Document segment
---

We added some "safety" features for mom, including a flashing light for the doorbell, a timed/locked dispenser for meds, and cameras. Her hearing wasn't great and she would often forget to replace the battery in it, leaving her mostly deaf. She misplaced the portable phone (there was a wall phone too) multiple times. She dismantled the flashing light. She would miss the alarms, etc on the dispenser. She switched the thermostat from Cool to Heat, mid-summer! The place was SO hot (the heat wasn't running, but with all windows closed, heat and humidity built up!) One brother put in a Nest thermo - he could monitor and control it through WiFi, she didn't know how to mess with it. He also put in a cipher lock on the door, also able to control it and set it to lock at night.

We tried bringing in aides, 1hr/day, to check on her and see that she took the meds. That didn't last 2 months (she refused to let them in.) If she had an alert button, that would have been misplaced as well. Too often she would put away "supplies" and then forget she had them, use other things (wrapping items in torn up plastic bags for freezing, despite having baggies, plastic wrap, tin foil, etc) and ask for me to pick up more.

---

Records shown

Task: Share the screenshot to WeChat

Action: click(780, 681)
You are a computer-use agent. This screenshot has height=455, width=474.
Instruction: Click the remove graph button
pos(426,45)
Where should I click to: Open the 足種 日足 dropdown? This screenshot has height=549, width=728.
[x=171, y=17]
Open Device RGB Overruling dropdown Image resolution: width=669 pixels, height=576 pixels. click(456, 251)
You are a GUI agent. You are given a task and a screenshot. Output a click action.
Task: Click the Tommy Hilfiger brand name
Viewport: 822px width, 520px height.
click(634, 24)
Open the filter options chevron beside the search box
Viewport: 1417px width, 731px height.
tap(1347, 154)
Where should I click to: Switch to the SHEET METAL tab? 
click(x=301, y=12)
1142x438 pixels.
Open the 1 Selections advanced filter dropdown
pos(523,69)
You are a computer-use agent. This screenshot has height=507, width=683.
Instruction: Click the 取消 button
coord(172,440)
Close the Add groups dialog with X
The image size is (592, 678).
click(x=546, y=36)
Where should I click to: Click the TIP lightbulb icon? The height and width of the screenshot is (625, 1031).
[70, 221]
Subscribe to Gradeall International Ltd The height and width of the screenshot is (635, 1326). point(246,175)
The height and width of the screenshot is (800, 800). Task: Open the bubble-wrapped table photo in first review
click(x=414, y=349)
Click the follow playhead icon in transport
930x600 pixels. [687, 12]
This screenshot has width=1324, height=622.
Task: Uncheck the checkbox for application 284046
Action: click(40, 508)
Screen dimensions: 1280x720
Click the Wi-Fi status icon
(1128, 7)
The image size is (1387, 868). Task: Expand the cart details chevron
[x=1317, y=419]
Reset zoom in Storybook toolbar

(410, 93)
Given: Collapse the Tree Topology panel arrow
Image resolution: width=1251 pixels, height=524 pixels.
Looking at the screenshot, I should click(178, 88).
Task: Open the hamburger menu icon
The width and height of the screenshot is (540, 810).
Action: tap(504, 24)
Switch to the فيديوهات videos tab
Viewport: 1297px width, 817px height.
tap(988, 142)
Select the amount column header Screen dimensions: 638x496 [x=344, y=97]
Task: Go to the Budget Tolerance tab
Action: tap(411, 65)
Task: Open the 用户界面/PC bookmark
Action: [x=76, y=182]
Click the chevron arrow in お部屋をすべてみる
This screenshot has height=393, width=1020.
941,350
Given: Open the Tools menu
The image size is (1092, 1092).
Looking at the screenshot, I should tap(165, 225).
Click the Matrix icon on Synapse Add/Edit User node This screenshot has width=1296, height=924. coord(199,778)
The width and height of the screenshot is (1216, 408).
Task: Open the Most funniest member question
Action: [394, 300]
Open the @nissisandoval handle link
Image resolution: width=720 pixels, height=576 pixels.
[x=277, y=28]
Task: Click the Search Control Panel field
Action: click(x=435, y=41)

---

Assigned task A
Answer these questions about the account of the mother's home safety, one line each, marked (i), (ii), (iii):
(i) What did she switch the thermostat to in mid-summer?
(ii) What kind of thermostat did one brother put in?
(iii) Why did the aides not last two months?
Assigned task B
Please rewrite the paragraph of the account that begins "We tried bringing in aides" as a short bulleted list that keeps its main facts.
Assigned task C
Summarize the account in two sentences.

Written answer A
(i) Heat.
(ii) A Nest thermostat.
(iii) She refused to let them in.

Written answer B
- Aides came in 1 hour a day to check on her and make sure she took her meds, but this lasted less than 2 months because she refused to let them in.
- An alert button would also have been misplaced.
- She often put away supplies, forgot she had them, and used other things instead, such as torn-up plastic bags for freezing, even though she had baggies, plastic wrap, and tin foil.
- She then asked for more supplies to be picked up.

Written answer C
Safety features were added for mom, including a flashing doorbell light, a timed, locked medication dispenser, and cameras, but she dismantled the light, missed the dispenser alarms, misplaced the portable phone, and switched the thermostat to Heat in mid-summer. One brother installed a Nest thermostat and a cipher lock that he could control, while daily aides lasted less than two months because she refused to let them in.